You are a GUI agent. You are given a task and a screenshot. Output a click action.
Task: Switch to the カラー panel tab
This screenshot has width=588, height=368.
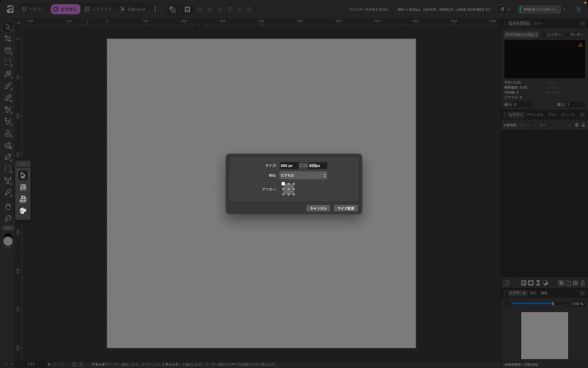538,24
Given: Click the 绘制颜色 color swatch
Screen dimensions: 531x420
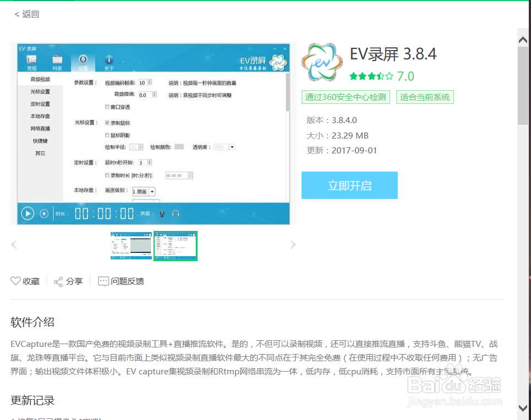Looking at the screenshot, I should tap(179, 147).
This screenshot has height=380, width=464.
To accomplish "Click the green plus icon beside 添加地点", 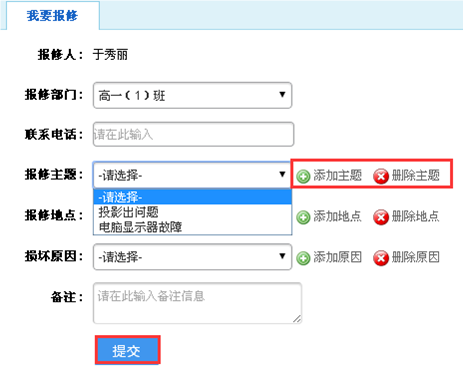I will 303,217.
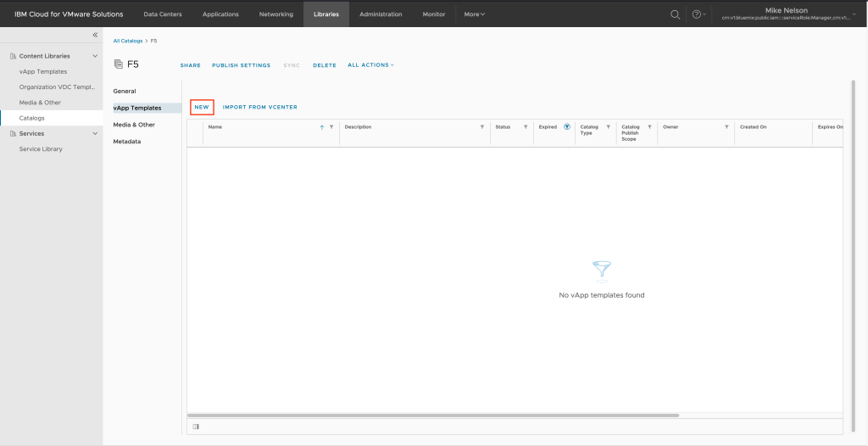
Task: Click the Owner column filter icon
Action: 726,127
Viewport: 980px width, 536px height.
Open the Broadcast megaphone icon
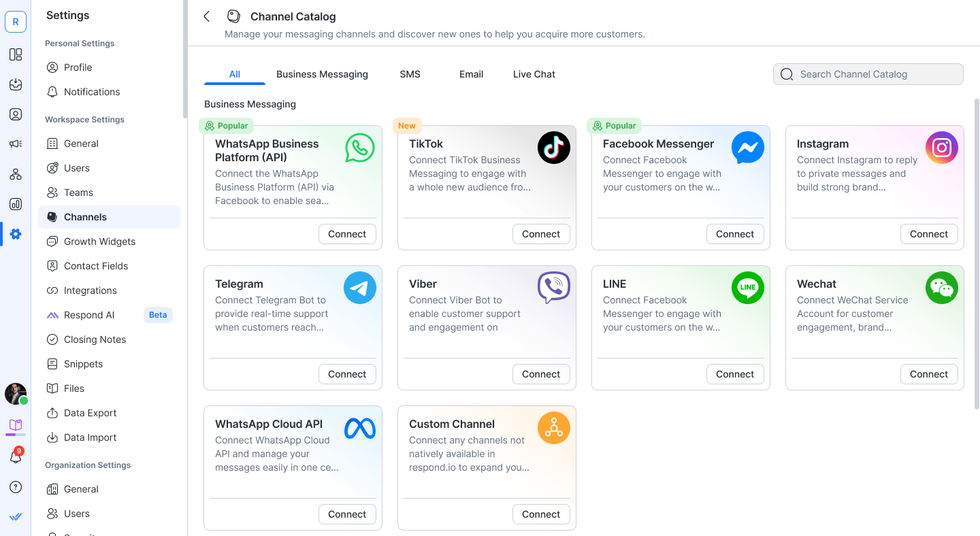point(15,144)
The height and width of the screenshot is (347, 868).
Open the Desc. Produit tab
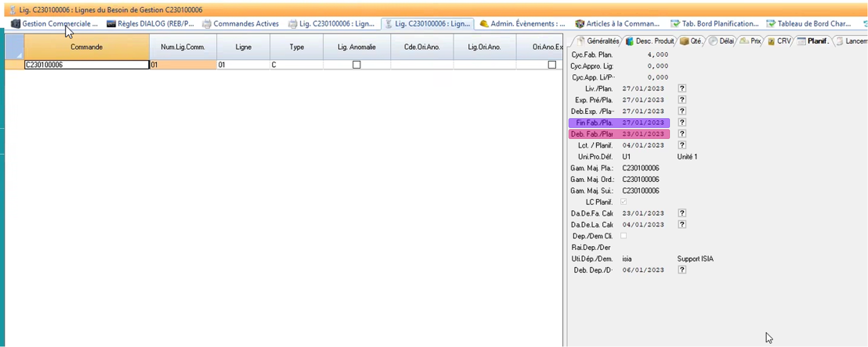pos(650,41)
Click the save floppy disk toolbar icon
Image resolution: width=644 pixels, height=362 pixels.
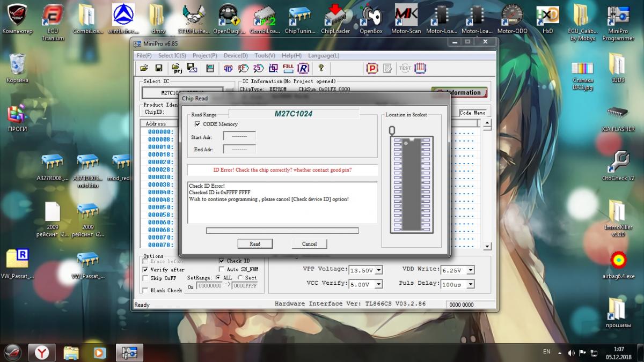tap(159, 68)
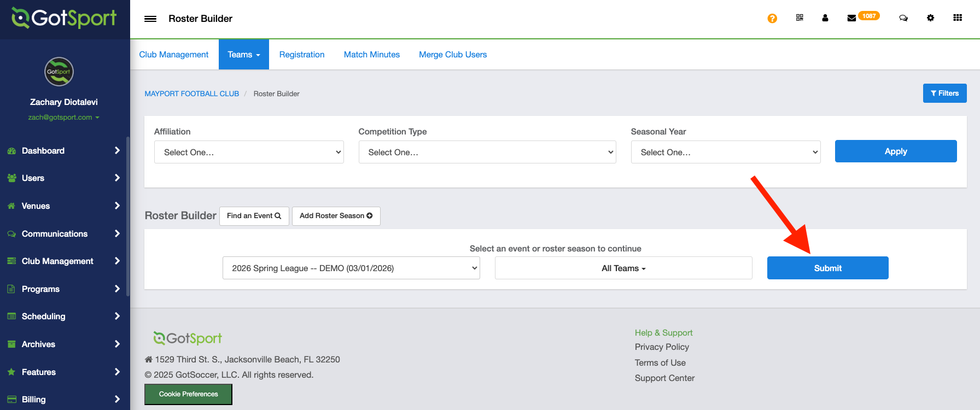The width and height of the screenshot is (980, 410).
Task: Expand the Competition Type dropdown
Action: coord(487,152)
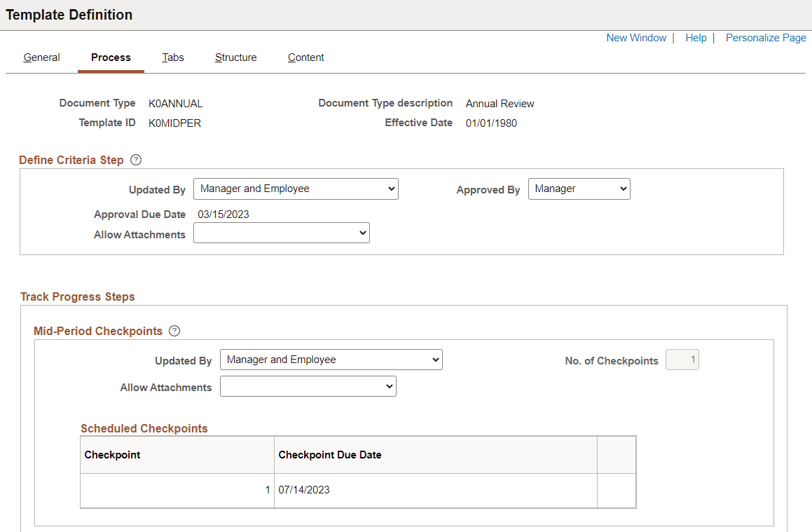Click the Checkpoint column header
The image size is (812, 532).
coord(112,455)
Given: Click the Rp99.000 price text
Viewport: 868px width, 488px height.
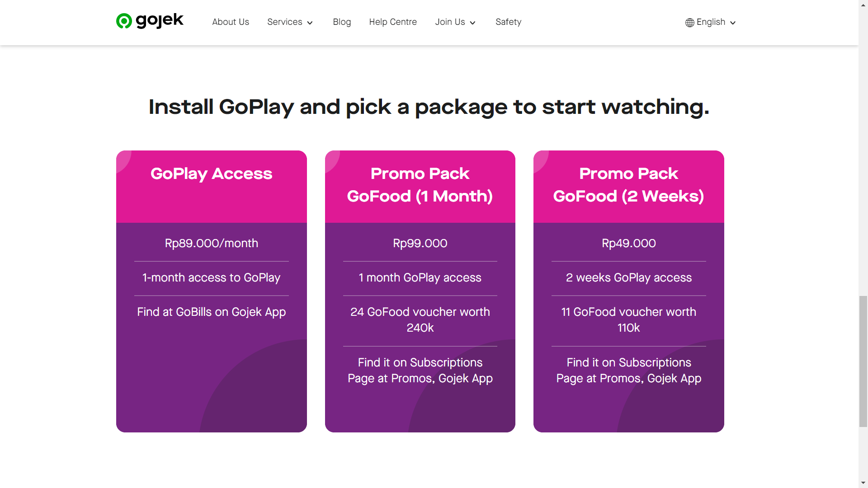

**********

* **WORK TO COMPLETE**: Check every line of the entries for "Viewport" and report how many lines contain it, without any other words.

* **ANSWER TO THE PROBLEM**: 2